Gestellte Aufgabe 1: An welchem Datum erging das im Bundesgerichtsurteil genannte Urteil des Kassationshofes?
Gestellte Aufgabe 2: Geben Sie aus dem Bundesgerichtsurteil den Abschnitt von „BGE 105 IV 239“ bis einschließlich „Anrechnung der Sicherheitshaft.“ wortgetreu wieder.

Vorliegender Text:
═══

Sammlung der Entscheidungen des Schweizerischen Bundesgerichts
Collection des arrêts du Tribunal fédéral suisse
Raccolta delle decisioni del Tribunale federale svizzero

BGE 105 IV 239



105 IV 239

62. Urteil des Kassationshofes vom 16. August 1979 i.S. P. gegen
Generalprokurator des Kantons Bern (Nichtigkeitsbeschwerde) Regeste

    Art. 69, 375 StGB. Anrechnung der Sicherheitshaft.

    Einem Angeklagten, der nicht trölerisch appelliert hat, ist die während
des Appellationsverfahrens ausgestandene Sicherheitshaft voll anzurechnen,
auch wenn er von der nach kantonalem Recht bestehenden Möglichkeit,
den Vollzug der Strafe oder Massnahme freiwillig vorzeitig anzutreten,
keinen Gebrauch gemacht hat.

═══

Liste der Zeilen:

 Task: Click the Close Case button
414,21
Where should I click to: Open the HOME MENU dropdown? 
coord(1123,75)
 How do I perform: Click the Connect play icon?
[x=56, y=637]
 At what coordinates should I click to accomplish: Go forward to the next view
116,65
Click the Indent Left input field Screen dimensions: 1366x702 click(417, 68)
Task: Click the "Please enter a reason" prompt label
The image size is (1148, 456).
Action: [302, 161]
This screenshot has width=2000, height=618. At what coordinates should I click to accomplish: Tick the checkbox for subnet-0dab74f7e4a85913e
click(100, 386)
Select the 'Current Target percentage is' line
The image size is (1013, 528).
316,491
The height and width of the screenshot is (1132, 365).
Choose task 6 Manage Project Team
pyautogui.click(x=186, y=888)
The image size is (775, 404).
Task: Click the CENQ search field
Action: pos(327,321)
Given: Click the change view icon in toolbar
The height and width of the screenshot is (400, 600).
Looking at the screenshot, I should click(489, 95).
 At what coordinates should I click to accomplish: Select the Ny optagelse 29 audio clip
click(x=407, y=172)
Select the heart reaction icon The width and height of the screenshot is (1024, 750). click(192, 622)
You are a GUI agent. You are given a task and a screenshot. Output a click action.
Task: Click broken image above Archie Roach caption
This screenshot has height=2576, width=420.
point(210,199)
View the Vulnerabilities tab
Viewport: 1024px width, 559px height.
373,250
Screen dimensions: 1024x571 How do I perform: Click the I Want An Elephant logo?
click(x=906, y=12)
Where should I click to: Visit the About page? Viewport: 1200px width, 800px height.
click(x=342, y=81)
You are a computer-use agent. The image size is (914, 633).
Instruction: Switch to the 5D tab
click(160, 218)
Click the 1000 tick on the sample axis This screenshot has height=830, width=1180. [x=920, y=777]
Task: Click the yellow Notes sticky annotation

═══

Vollständige Antwort 1: Am 16. August 1979.

Vollständige Antwort 2:
BGE 105 IV 239



105 IV 239

62. Urteil des Kassationshofes vom 16. August 1979 i.S. P. gegen
Generalprokurator des Kantons Bern (Nichtigkeitsbeschwerde) Regeste

    Art. 69, 375 StGB. Anrechnung der Sicherheitshaft.